1968 All-Ireland Senior Hurling Final
- Event: 1968 All-Ireland Senior Hurling Championship
| Wexford | Tipperary |
| 5-8 | 3-12 |
- Date: 1 September 1968
- Venue: Croke Park, Dublin
- Man of the Match: Mick Roche (refused the prize)
- Referee: J. Dowling (Offaly)
- Attendance: 63,461

= 1968 All-Ireland Senior Hurling Championship final =

The 1968 All-Ireland Senior Hurling Championship Final was the 81st All-Ireland Final and the culmination of the 1968 All-Ireland Senior Hurling Championship, an inter-county hurling tournament for the top teams in Ireland. The match was held at Croke Park, Dublin, on 1 September 1968, between Wexford and Tipperary.

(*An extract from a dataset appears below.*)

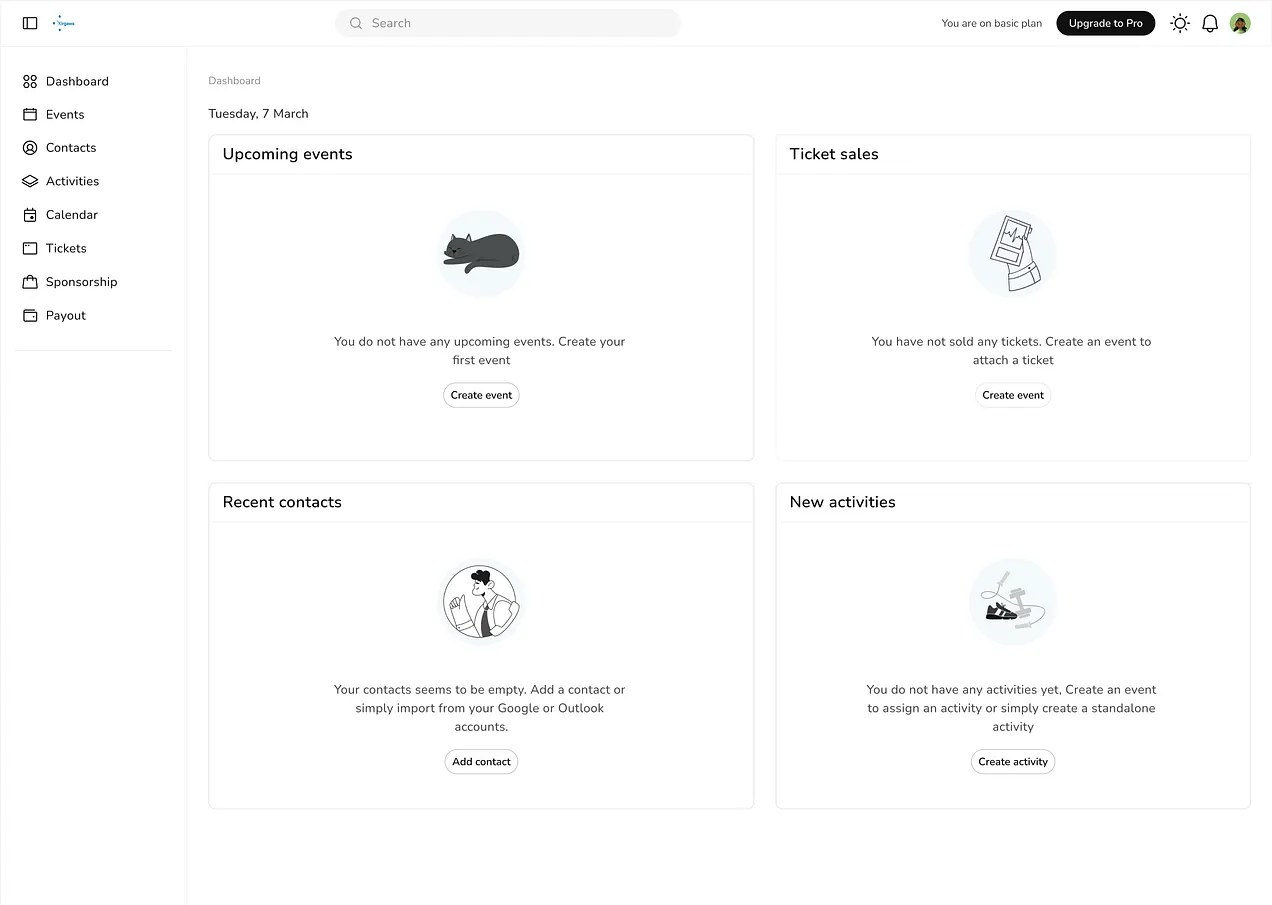Click Create event under Ticket sales

[x=1013, y=395]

The Munster champions lost to their Leinster opponents on a score line of 5-8 to 3-12.

==Match details==
1968-09-01
15:15 UTC+1
Wexford 5-8 - 3-12 Tipperary
  Wexford: J. Berry (2-2), T. Doran (2-1), P. Lynch (1-3), J. O'Brien (0-2).
  Tipperary: J. Doyle (1-5), M. Keating (1-3), S. McLoughlin (1-1), L. Devaney (0-2), M. Burns (0-1).